**RECORDS SHOWN:**
####

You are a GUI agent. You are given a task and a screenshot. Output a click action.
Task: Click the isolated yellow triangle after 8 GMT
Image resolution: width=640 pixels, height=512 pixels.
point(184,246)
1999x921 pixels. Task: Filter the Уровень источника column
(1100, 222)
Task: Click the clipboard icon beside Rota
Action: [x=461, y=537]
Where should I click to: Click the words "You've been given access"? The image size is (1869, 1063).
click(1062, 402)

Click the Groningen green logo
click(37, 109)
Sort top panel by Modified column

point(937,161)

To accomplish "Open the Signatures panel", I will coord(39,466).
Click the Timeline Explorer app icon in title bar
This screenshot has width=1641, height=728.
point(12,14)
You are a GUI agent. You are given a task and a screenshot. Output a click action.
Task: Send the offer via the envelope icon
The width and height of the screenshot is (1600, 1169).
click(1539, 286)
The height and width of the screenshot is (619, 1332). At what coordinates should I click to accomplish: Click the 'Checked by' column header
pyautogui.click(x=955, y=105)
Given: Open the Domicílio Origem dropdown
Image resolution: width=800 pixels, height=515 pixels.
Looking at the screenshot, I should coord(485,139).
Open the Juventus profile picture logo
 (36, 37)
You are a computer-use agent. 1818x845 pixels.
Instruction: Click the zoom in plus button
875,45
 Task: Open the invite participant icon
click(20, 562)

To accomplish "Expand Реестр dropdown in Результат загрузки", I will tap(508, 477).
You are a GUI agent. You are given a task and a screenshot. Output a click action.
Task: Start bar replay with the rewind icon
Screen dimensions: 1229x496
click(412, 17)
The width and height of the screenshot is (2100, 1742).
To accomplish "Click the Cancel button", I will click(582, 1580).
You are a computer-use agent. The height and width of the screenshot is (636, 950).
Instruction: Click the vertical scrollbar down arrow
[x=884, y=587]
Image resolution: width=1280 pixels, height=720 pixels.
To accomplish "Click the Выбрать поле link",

####

**DESCRIPTION OF THE TASK:** Return word for word the lines above from the line with "Given: Open the Domicílio Origem dropdown" to the line with "You are a computer-use agent. The", including both and leaving out all others.

**ANSWER TO THIS EXERCISE:**
Given: Open the Domicílio Origem dropdown
Image resolution: width=800 pixels, height=515 pixels.
Looking at the screenshot, I should coord(485,139).
Open the Juventus profile picture logo
 (36, 37)
You are a computer-use agent. 1818x845 pixels.
Instruction: Click the zoom in plus button
875,45
 Task: Open the invite participant icon
click(20, 562)

To accomplish "Expand Реестр dropdown in Результат загрузки", I will tap(508, 477).
You are a GUI agent. You are given a task and a screenshot. Output a click action.
Task: Start bar replay with the rewind icon
Screen dimensions: 1229x496
click(412, 17)
The width and height of the screenshot is (2100, 1742).
To accomplish "Click the Cancel button", I will click(582, 1580).
You are a computer-use agent. The height and width of the screenshot is (636, 950).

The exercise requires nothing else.